Definition and Physiology of Gastric Accommodation
Accommodation of the human stomach to a meal is a specialized motor function of the gastric corpus and fundus enabling high volume increase with minimal rise in intragastric pressure1, 2). This gastric function enables humans to ingest relatively large amount of solid or liquid meals without producing any postprandial symptoms such as vomiting.
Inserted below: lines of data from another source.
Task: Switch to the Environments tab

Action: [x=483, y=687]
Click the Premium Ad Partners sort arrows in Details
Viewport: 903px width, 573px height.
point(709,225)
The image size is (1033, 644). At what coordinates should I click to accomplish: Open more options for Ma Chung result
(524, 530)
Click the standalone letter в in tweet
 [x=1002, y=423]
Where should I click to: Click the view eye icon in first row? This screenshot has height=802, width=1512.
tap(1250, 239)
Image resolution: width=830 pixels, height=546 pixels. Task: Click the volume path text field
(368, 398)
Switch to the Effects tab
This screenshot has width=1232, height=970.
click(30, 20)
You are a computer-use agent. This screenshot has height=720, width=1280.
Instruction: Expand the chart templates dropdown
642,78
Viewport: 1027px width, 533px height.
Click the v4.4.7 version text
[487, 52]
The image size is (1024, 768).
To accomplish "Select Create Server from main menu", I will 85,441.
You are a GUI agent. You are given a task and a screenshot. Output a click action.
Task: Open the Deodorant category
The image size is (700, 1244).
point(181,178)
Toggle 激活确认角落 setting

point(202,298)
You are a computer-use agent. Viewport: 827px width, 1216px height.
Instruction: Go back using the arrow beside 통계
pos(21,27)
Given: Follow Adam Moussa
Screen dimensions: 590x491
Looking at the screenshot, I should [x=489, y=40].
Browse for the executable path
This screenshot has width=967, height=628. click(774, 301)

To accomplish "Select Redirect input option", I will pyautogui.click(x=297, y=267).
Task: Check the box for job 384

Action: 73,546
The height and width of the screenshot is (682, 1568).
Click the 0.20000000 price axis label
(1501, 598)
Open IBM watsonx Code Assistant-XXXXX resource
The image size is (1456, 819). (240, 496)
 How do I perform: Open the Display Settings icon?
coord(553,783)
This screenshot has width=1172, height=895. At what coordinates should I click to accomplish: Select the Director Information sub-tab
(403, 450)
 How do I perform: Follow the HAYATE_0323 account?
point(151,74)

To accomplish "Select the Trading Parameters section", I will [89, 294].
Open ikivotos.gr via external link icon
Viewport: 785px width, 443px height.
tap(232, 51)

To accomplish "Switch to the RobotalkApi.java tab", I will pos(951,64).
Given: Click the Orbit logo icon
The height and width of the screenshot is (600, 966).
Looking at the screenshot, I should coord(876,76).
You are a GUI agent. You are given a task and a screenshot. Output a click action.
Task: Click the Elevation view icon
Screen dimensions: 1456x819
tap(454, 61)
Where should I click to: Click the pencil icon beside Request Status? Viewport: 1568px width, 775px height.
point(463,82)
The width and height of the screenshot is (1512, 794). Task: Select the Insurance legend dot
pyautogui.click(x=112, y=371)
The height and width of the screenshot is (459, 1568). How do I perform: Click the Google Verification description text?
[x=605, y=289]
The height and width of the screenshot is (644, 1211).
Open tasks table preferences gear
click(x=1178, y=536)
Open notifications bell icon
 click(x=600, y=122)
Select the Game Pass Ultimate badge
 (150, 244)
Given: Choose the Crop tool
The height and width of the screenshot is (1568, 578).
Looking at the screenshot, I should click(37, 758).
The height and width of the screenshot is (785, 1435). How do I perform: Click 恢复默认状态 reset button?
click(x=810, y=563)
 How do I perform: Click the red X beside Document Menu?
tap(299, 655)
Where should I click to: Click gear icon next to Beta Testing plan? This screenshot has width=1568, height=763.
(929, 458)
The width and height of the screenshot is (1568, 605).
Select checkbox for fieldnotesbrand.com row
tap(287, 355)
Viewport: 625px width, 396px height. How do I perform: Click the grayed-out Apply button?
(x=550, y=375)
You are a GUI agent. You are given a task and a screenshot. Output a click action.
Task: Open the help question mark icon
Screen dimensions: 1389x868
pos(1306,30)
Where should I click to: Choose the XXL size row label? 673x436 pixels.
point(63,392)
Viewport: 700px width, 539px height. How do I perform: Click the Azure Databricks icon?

Gastric accommodation response is a predictable and robust reflex in health and it is mediated by vagal nonadrenergic, noncholinergic pathways that include a nitrergic synapse3, 4). A reduced gastric accommodation response can be seen in a variety of conditions such as functional dyspepsia, post-fundoplication dyspepsia, postvagotomy/gastric surgery, rumination syndrome and possibly, diabetes mellitus associated with vagal neuropathy5–11). Measurement of gastric accommodation may facilitate our understanding of the cause of upper GI symptoms in the postprandial period in functional and neuropathic diseases7, 12–14), thereby impacting the outcomes of treatment.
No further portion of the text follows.